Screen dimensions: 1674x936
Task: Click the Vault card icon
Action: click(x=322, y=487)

━━━━━━━━━━

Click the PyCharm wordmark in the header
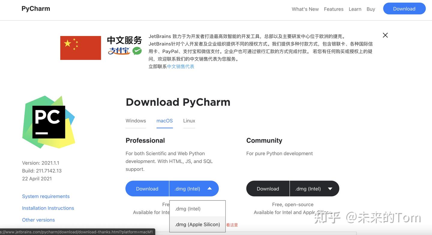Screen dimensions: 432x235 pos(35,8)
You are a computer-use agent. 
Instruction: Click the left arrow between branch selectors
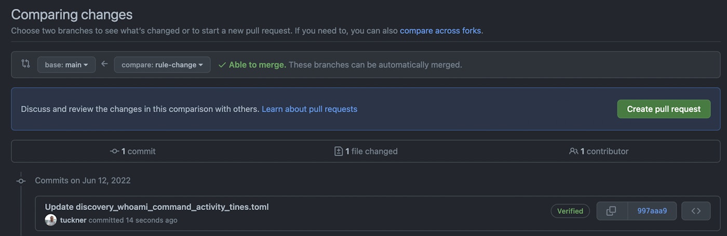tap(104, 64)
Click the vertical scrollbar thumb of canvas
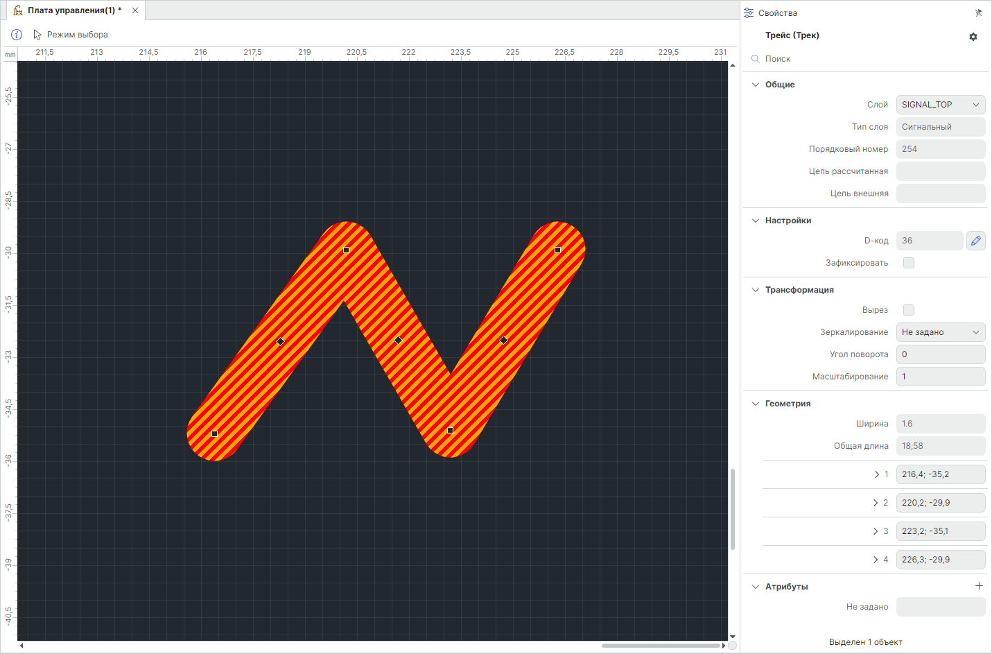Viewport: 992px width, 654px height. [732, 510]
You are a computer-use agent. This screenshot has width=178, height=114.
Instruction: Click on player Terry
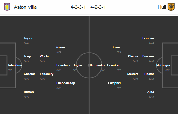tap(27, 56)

━━━━━━━━━━

- **Task instructions**: Extract the lines starting at the one containing "Screen dimensions: 1674x936" and ending with the one containing "Action: click(x=322, y=487)", and reproduce them verbatim.

- **Solved problem**:
Screen dimensions: 1674x936
Task: Click the Vault card icon
Action: click(x=322, y=487)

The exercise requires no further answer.